*WHAT TO WORK ON:*
Your output should be the lines from the one with "Viewport: 880px width, 443px height." through the last line of the records below, exactly as written, minus the pictures.

━━ MATERIAL PROVIDED

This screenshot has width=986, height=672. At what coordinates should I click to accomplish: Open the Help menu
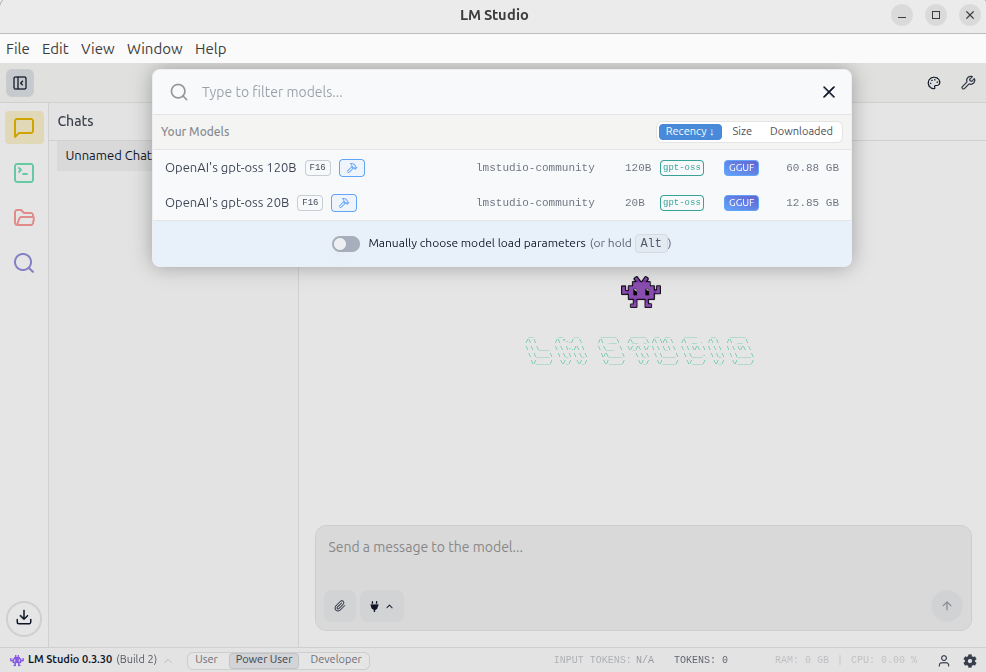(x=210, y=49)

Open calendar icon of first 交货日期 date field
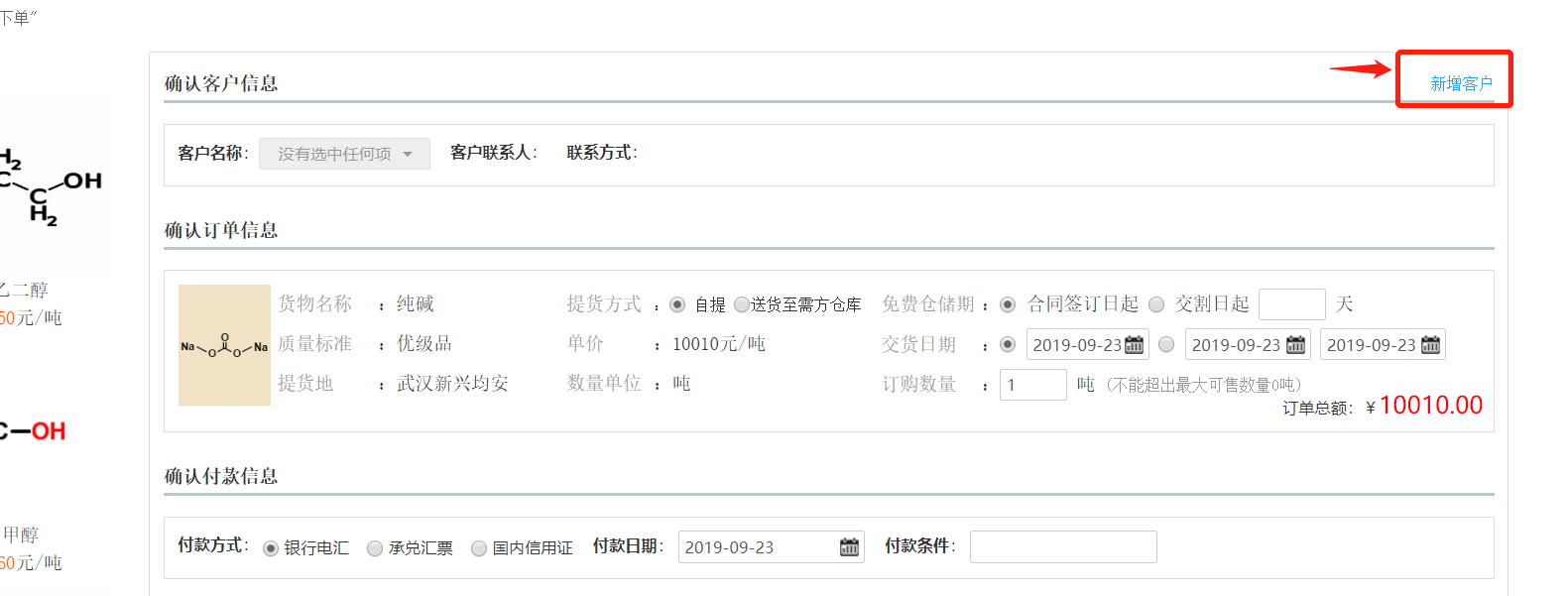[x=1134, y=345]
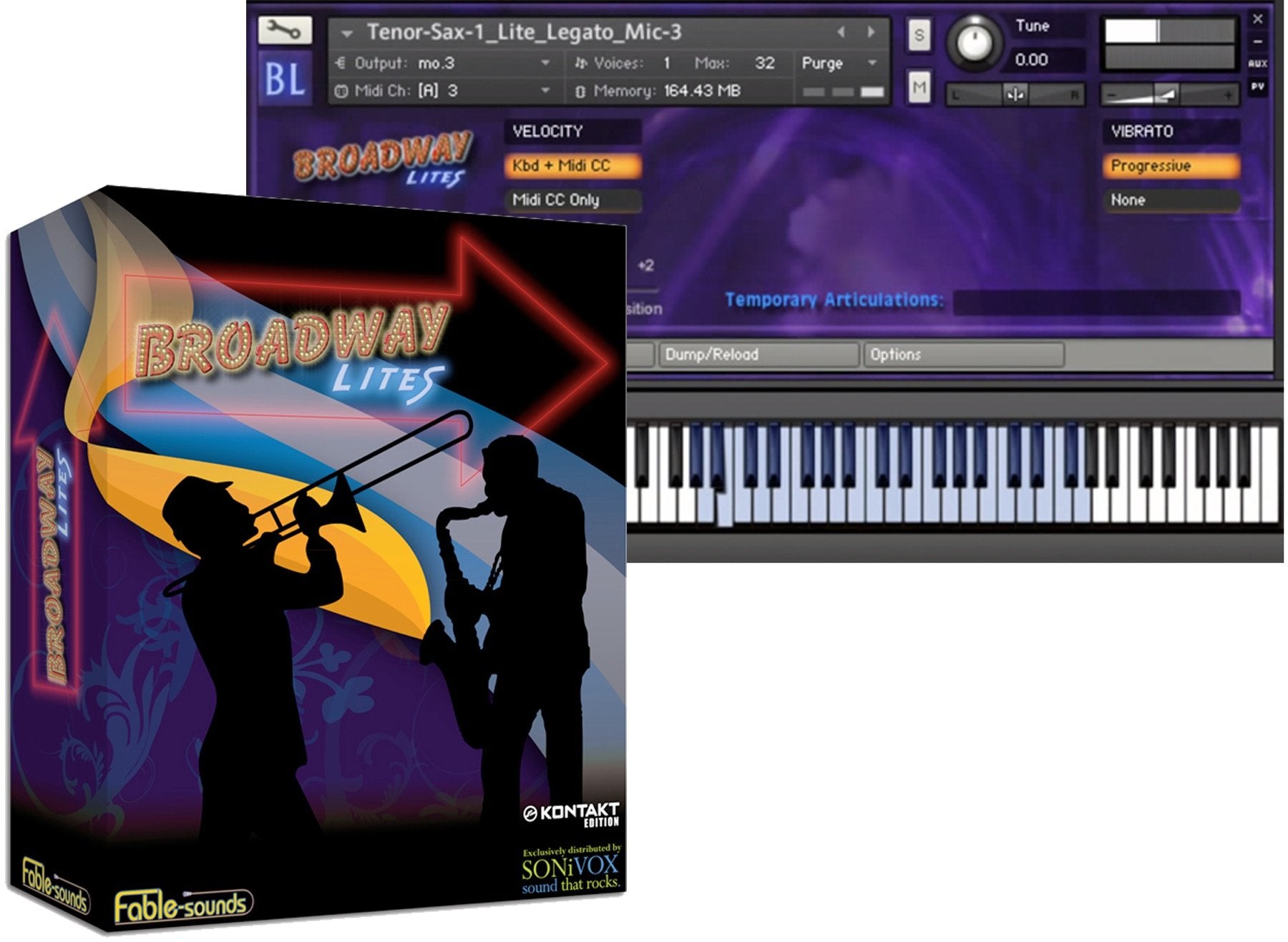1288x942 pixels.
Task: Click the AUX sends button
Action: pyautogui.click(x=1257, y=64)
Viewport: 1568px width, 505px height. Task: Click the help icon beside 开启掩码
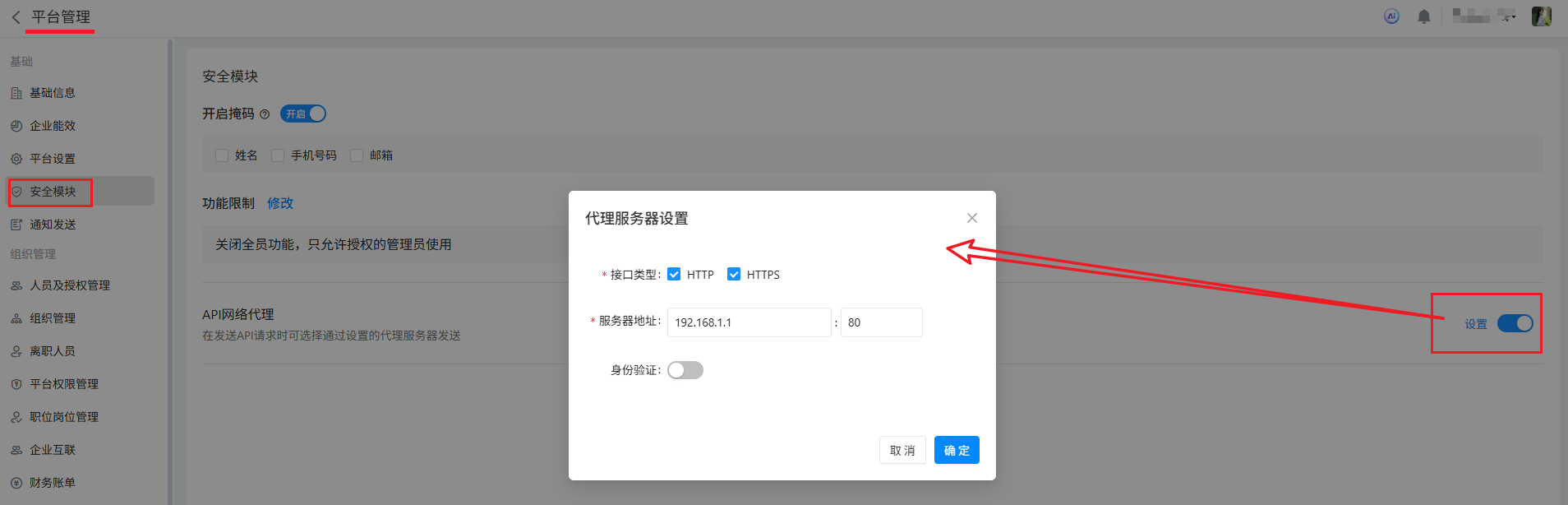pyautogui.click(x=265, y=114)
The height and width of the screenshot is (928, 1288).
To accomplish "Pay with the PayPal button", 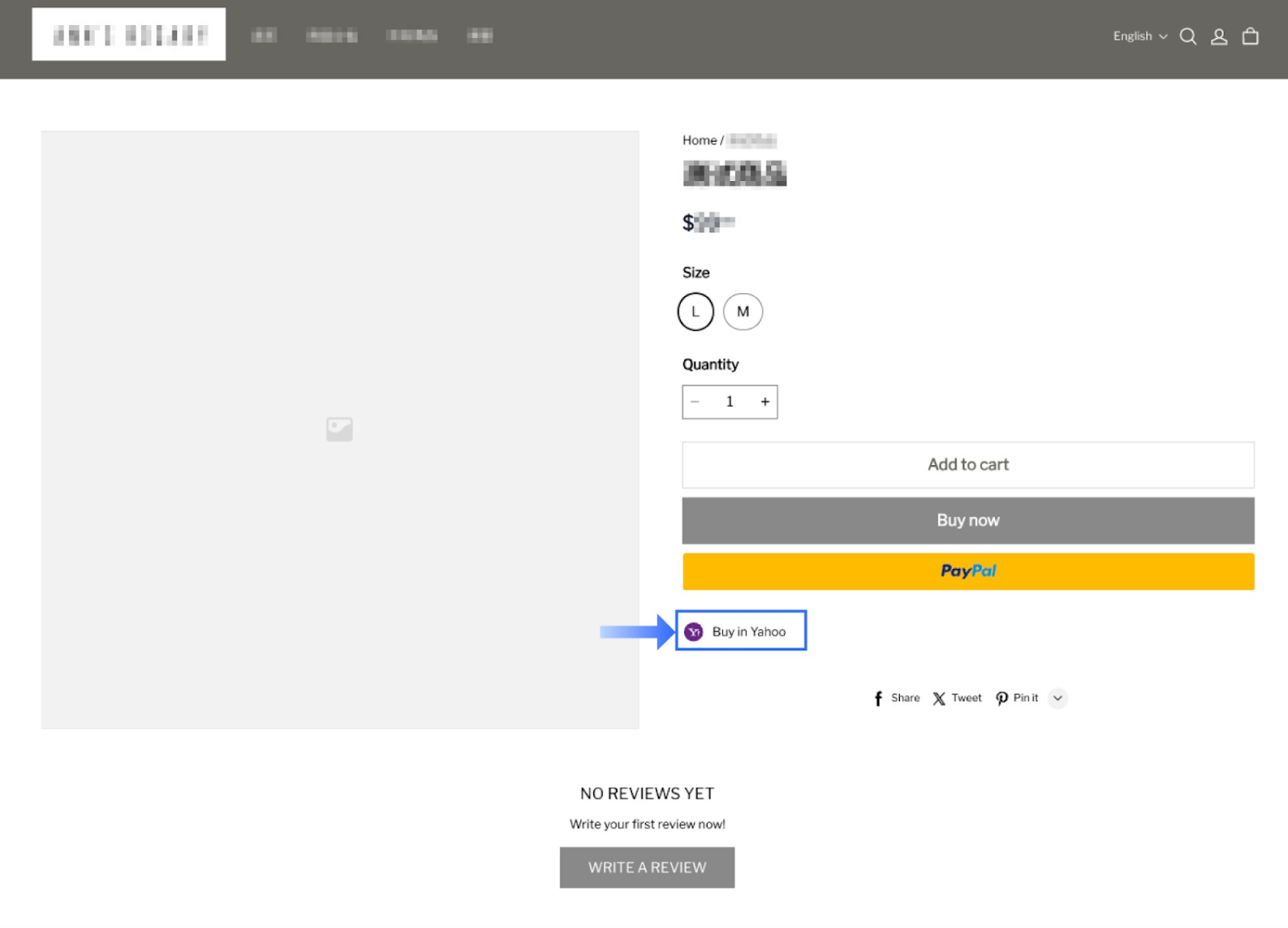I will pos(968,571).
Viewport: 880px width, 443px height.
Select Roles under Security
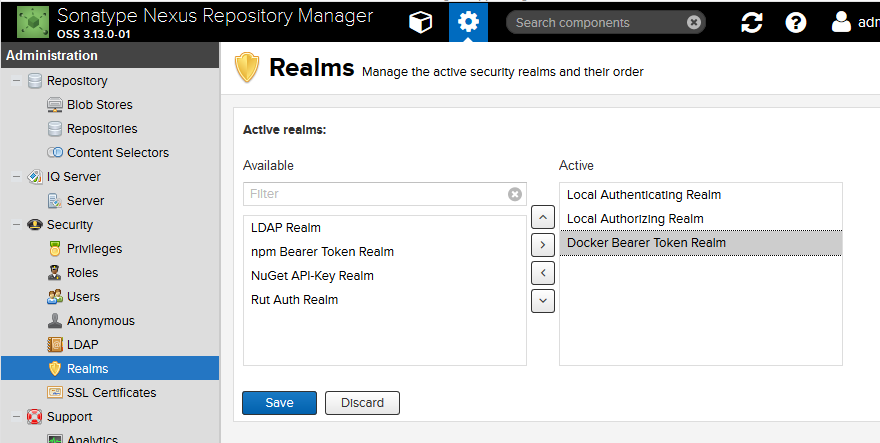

━━━━

*RESPONSE:*
Viewport: 880px width, 443px height.
Select Roles under Security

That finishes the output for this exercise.